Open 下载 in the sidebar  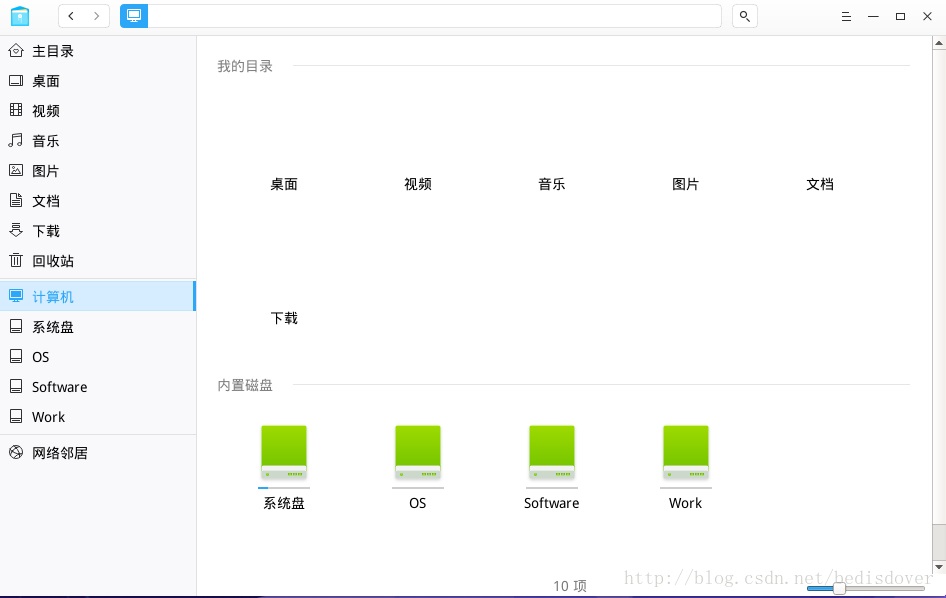click(x=45, y=231)
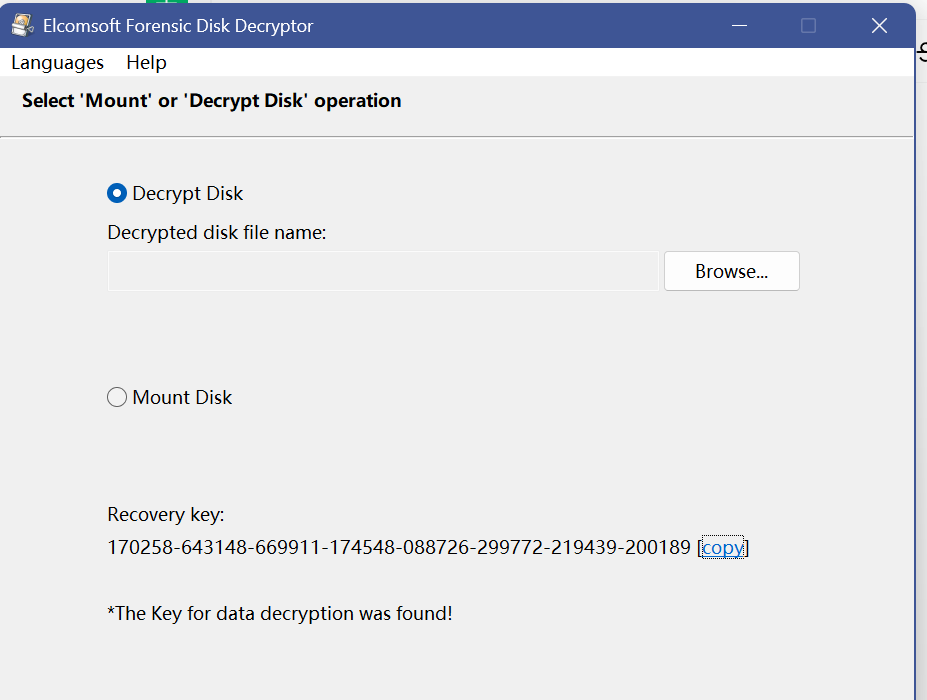Click the copy link beside recovery key

[723, 547]
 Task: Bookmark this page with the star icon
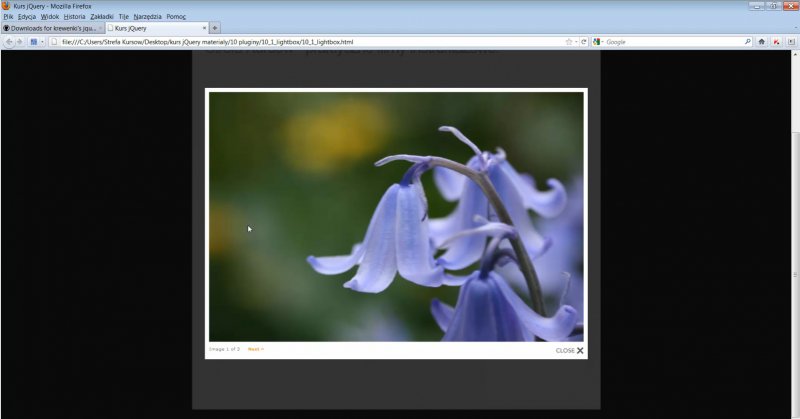568,42

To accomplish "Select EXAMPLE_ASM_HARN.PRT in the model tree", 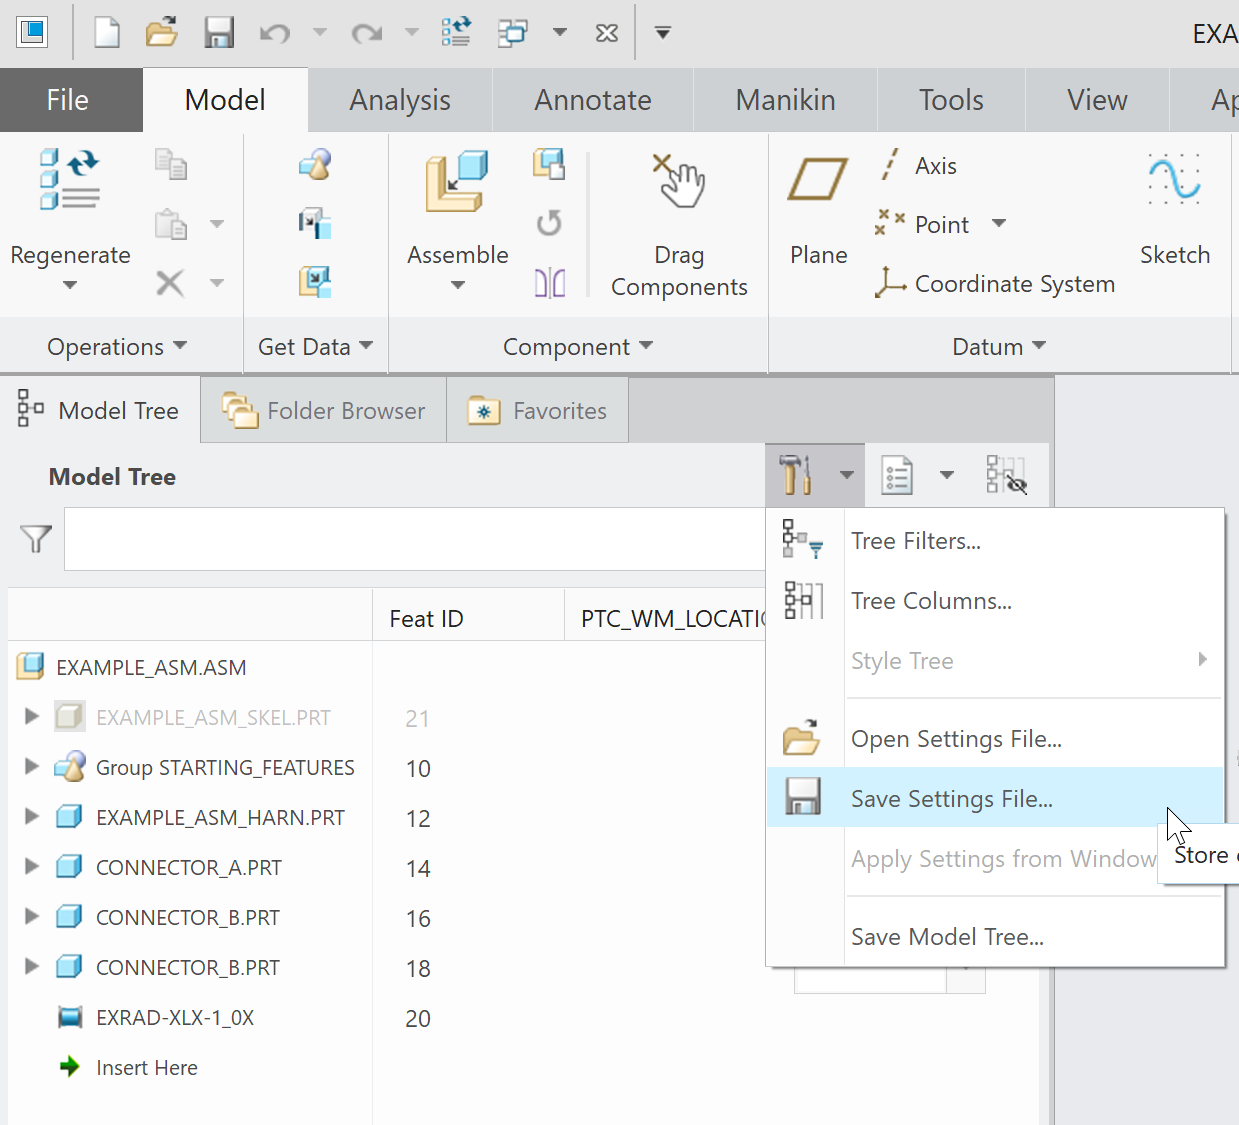I will point(221,817).
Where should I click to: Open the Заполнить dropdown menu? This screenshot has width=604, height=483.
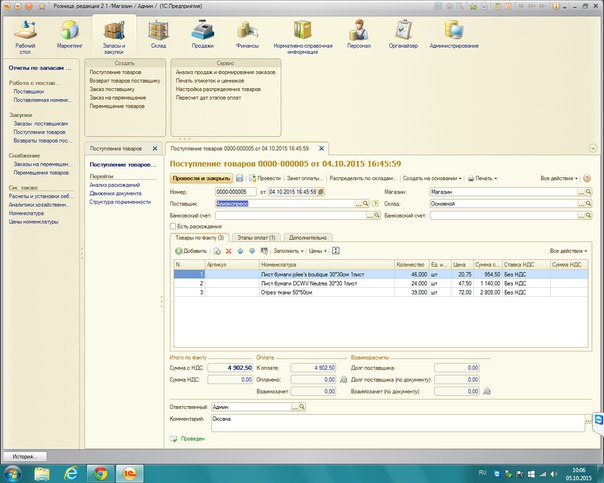288,250
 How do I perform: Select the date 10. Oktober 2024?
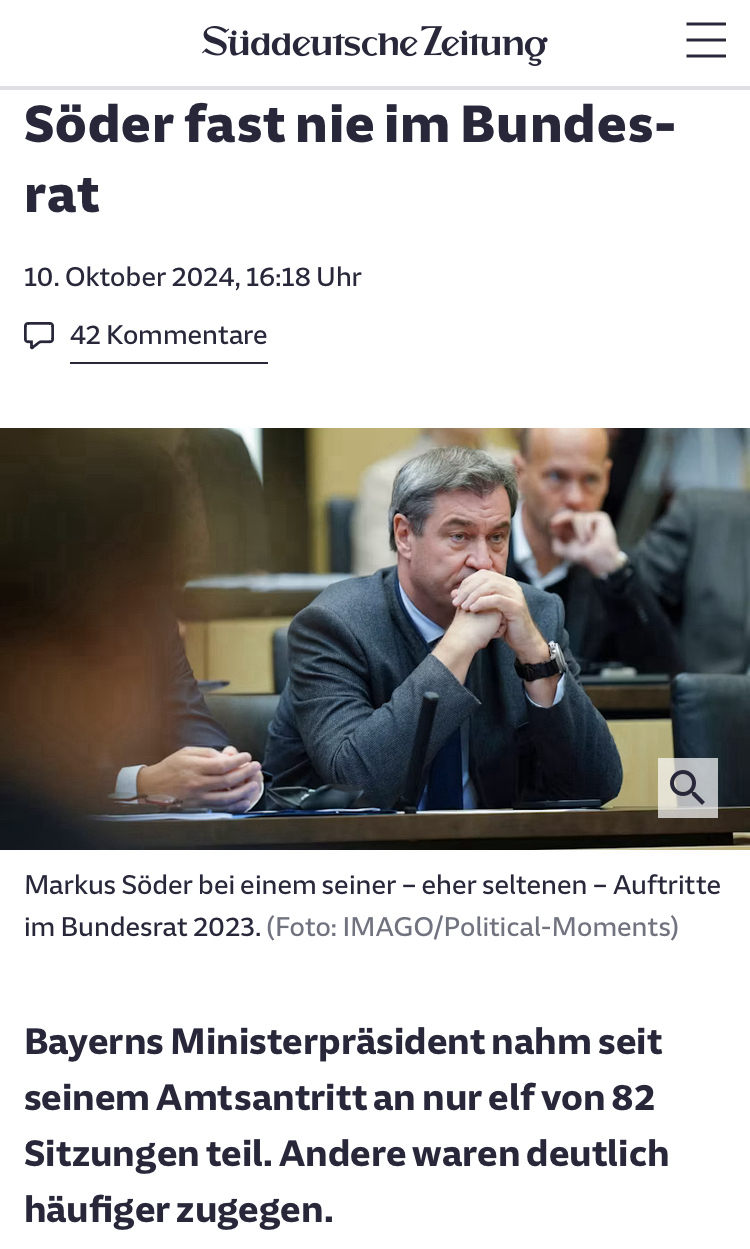129,277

■ Exercise
Nothing is needed beyond an exact transcription of the lines from the one containing "Where should I" to the end of the entries above, with the pictures omitted.

■ Written reply
Where should I click to: Open the Заполнить dropdown menu? This screenshot has width=604, height=483.
288,250
 How do I perform: Select the date 10. Oktober 2024?
129,277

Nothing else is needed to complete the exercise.